How to perform standardization and normalization on features from different feature engineering process?


I'm working with a dataset where each sample contains both numeric and text data. Therefore multiple methods are employed to build the training feature matrix from the dataset. For each sample in the dataset, I construct a vector representation from 3 parts.

  1. Doc2Vec vector representation for paragraph text: I use the gensim implemetation of paragraph vector to encode the text into a 100-D vetors of floats between [-5, 5]

  2. One-hot encoded vector for text label: Each sample in the dataset has zero or more text label, I aggregate out all of the unique labels used in the dataset and encode it into a binary array containing only 0 and 1. For example, if the complete set of labels is [Python, Java, JavaScript, C++] and a sample contains labels Python and Java, the resulted vector will be [1, 1, 0, 0].

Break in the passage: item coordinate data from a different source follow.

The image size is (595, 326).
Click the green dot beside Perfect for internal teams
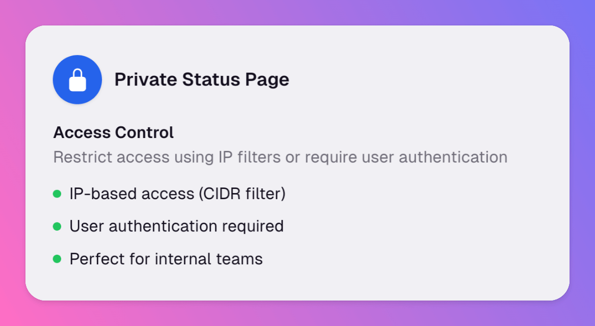point(57,259)
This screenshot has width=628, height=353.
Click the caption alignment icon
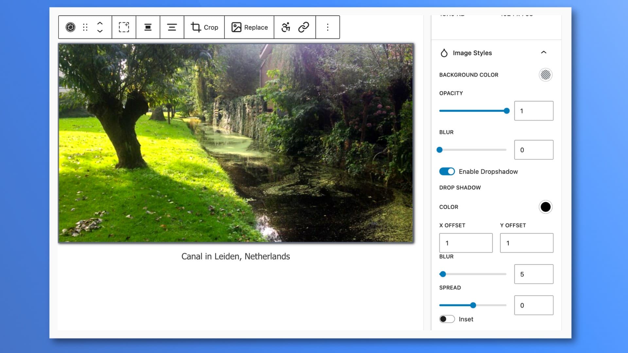[172, 27]
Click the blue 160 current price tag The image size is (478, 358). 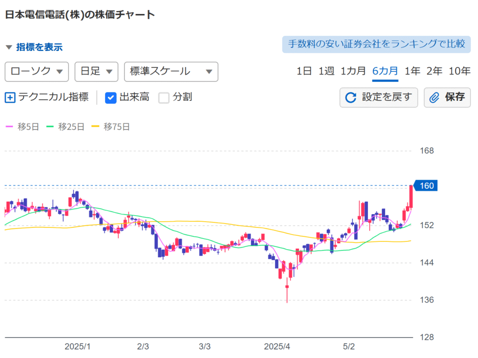tap(426, 185)
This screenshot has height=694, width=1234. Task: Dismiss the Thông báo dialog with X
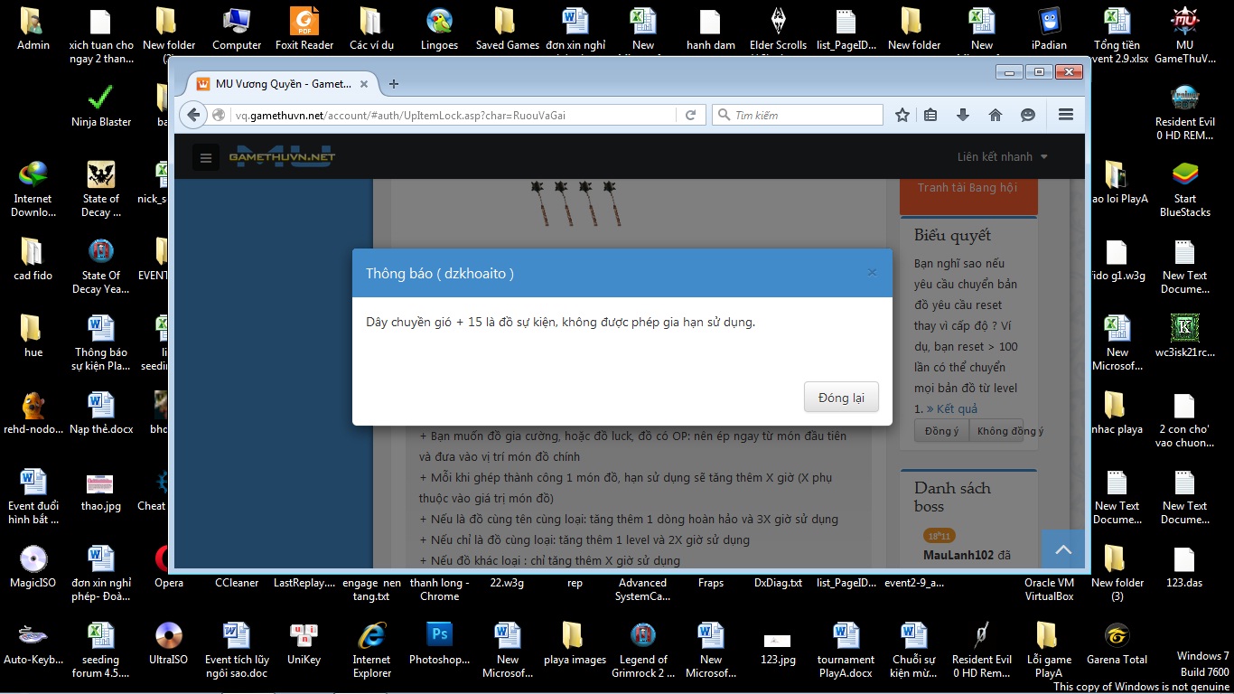coord(872,272)
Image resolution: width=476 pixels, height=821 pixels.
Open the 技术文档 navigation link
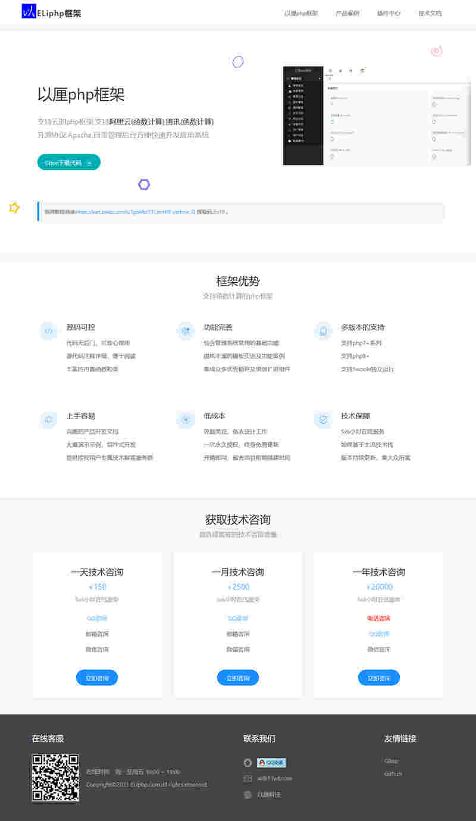(430, 13)
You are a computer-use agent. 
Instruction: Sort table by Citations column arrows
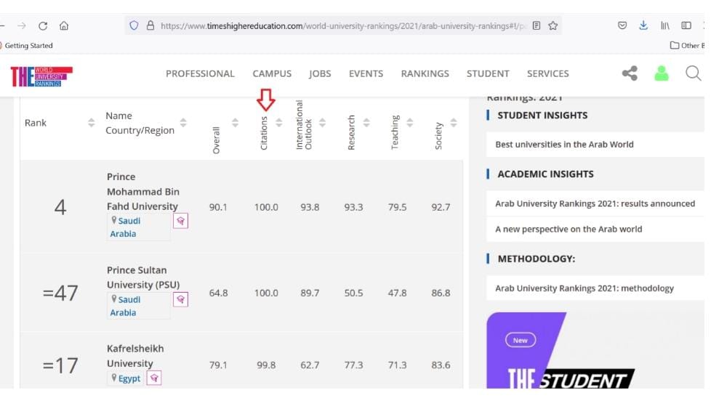(x=279, y=123)
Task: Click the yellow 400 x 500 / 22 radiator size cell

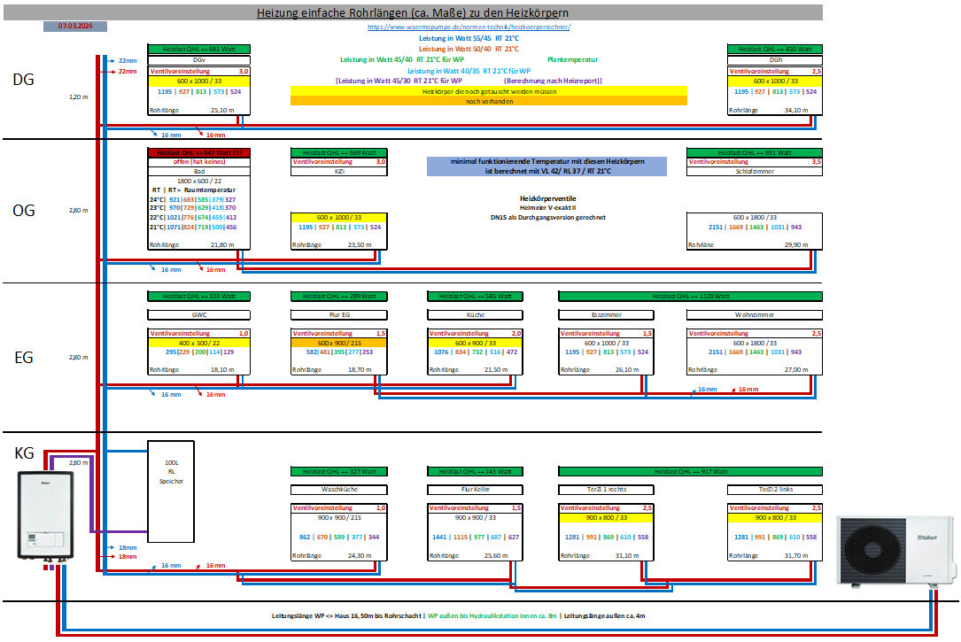Action: tap(199, 342)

  3. Numeric data & categorical data:

    • Numeric data fields are built into the feature vector as is
    • Categorical data are mapped to integers and built into the feature vector

The resulted feature matrix looks something like below

[
  [-1.02, 1.33, 2.35, -0.48, ... -4.11, 1, 0, 1, 1, 0, 0, ..., 1, 0, 235, 11.5, 333],
  [-0.22, 3.03, 1.95, -0.48, ... -4.11, 0, 1, 1, 1, 0, 0, ..., 0, 0, 233, 22, 333],
  [-2.07, -1.33, -2.35, -0.48, ... -4.11, 1, 1, 0, 1, 1, 0, ..., 1, 1, 102, 13, 333],
  [-4.32, 4.33, 1.75, -0.48, ... -4.11, 0, 0, 0, 1, 0, 1, ..., 1, 0, 98, 8, 333],
]

Should I apply any standardization or normalization on the dataset? If so, should I do it before or after concatenating different parts of feature?

I'm using scikit-learn and the major algorithm I using will be Gradient Boosting.


Solution

  • Yes, you need to process features separately: you should apply standardization or normalization only on the original numerical features, you shouldn't do it for doc2vec, OHE or encoded categorical features.